Ingredientes:

  • 425g de queso ricotta de leche entera, bien escurrido
  • 1 huevo grande, ligeramente batido
  • 60g de queso parmesano rallado, más para servir
  • 1/4 cucharadita de nuez moscada molida
  • 1/2 cucharadita de sal
  • 1/4 cucharadita de pimienta negra
  • 90g de harina para todo uso, más para espolvorear
  • 85g de mantequilla sin sal
  • 1/4 taza (apretada) de hojas de salvia fresca
  • Sal y pimienta negra recién molida al gusto

Instrucciones:

  1. Escurre bien la ricotta con un pasapurés o un colador fino forrado con una estopilla. ¡Esta es la clave para evitar que los gnocchi queden empapados!
  2. Mezcla suavemente la ricotta escurrida, el huevo, el queso parmesano, la nuez moscada, la sal y la pimienta en un tazón grande.
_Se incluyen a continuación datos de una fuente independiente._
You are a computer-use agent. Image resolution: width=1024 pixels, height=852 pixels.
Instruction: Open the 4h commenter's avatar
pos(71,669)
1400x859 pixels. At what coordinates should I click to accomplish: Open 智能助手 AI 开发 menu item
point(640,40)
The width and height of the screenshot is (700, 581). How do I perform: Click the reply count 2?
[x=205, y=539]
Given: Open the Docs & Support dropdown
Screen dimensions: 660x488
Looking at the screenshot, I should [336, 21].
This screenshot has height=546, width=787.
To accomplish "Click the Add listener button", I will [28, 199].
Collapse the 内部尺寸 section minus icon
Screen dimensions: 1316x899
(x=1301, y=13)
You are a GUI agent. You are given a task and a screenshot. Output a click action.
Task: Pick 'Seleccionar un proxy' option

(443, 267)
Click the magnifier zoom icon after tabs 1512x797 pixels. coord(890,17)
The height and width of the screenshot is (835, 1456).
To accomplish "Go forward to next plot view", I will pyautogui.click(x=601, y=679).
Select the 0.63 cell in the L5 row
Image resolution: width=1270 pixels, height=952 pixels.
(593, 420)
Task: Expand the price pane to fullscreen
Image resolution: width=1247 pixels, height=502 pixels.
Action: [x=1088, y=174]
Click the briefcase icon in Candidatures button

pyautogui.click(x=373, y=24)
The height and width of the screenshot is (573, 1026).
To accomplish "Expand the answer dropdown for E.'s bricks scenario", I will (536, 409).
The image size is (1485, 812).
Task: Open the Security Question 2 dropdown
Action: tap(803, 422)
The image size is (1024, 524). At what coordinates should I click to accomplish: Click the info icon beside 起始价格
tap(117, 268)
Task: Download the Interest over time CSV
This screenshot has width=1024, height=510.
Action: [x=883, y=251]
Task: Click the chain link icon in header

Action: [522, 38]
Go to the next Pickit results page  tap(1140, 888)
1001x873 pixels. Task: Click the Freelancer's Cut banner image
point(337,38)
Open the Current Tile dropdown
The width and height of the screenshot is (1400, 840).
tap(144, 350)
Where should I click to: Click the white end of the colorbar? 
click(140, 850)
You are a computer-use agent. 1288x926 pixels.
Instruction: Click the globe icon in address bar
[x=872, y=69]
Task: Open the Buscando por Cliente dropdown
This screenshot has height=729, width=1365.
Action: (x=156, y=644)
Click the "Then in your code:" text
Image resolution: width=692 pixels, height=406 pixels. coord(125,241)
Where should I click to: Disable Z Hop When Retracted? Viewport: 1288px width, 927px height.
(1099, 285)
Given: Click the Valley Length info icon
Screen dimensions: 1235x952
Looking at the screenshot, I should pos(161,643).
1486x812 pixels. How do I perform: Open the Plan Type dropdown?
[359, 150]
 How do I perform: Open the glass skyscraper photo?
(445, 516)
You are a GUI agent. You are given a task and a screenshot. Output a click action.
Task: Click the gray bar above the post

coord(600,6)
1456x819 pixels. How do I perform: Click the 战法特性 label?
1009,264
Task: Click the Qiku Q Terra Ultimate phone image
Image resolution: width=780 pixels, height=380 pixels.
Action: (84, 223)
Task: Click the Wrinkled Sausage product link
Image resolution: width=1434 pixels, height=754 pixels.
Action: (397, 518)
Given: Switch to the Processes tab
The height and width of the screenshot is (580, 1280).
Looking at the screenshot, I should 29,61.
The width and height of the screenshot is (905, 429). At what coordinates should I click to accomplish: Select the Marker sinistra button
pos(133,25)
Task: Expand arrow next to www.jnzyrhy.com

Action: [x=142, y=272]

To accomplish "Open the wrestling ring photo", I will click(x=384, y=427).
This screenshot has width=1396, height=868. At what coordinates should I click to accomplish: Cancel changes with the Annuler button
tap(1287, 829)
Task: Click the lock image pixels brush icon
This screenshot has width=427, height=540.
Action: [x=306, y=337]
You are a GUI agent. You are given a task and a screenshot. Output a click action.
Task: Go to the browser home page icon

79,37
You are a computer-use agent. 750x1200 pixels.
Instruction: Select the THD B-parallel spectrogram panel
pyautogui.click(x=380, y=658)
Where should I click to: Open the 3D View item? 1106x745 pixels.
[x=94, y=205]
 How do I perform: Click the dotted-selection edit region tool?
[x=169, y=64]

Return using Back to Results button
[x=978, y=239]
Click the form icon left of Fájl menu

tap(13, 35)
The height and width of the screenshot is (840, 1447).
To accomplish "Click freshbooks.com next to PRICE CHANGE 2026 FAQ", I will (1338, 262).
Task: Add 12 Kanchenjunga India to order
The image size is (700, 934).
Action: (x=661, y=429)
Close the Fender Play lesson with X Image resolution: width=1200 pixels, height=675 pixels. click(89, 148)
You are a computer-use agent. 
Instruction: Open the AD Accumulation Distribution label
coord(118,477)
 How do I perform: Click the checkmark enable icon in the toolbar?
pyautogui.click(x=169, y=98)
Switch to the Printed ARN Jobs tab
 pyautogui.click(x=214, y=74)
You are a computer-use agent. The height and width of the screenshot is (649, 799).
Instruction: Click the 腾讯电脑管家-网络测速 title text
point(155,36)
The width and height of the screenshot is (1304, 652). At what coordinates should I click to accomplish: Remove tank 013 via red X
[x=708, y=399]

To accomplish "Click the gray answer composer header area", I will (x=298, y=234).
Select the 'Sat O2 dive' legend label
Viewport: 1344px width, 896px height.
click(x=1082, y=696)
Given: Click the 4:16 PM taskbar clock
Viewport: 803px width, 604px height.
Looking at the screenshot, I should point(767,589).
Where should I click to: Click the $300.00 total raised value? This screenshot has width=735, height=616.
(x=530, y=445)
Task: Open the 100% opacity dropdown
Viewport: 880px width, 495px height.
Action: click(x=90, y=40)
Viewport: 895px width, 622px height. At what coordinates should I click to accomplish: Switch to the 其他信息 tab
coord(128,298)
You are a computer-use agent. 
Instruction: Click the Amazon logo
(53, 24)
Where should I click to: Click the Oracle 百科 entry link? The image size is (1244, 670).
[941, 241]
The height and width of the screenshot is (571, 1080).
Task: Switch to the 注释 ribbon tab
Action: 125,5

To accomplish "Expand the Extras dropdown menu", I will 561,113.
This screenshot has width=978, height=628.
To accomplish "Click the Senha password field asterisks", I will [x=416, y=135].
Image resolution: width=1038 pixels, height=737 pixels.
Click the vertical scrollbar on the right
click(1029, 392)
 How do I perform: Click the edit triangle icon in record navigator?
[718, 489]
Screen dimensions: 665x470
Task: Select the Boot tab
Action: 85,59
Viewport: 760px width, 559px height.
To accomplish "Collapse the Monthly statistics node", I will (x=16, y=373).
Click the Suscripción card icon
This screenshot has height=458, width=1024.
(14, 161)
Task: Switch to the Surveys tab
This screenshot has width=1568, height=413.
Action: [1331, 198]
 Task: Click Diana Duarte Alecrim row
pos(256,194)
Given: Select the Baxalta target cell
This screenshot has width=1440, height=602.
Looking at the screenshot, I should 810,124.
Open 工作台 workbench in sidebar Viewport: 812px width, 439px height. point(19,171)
Agrega gradualmente la harina, mezclando hasta que estén combinados. ¡No mezcles demasiado! La masa debe estar suave y ligeramente pegajosa.
  3. Voltea la masa sobre una superficie ligeramente enharinada. Enróllala suavemente en una cuerda larga de aproximadamente 2 cm de diámetro. Corta la cuerda en trozos de 2 cm. Puedes dejarlos como están o rodar cada pieza sobre una tabla de gnocchi o los dientes de un tenedor para crear crestas.
  4. Lleva a ebullición una olla grande de agua con sal. Deja caer suavemente los gnocchi en el agua hirviendo en lotes. Cocina hasta que floten a la superficie, más 30 segundos a 1 minuto adicionales.
  5. Mientras se cocinan los gnocchi, derrite la mantequilla en una sartén grande a fuego medio. Continúa cocinando hasta que la mantequilla se dore y tenga un aroma a nuez, revolviendo la sartén ocasionalmente. Agrega las hojas de salvia y cocina hasta que estén crujientes, aproximadamente 1 minuto. Sazona con sal y pimienta.
  6. Transfiere suavemente los gnocchi cocidos a la sartén con la salsa de mantequilla morena y salvia. Revuelve suavemente para cubrir. Sirve inmediatamente, adornado con queso parmesano adicional.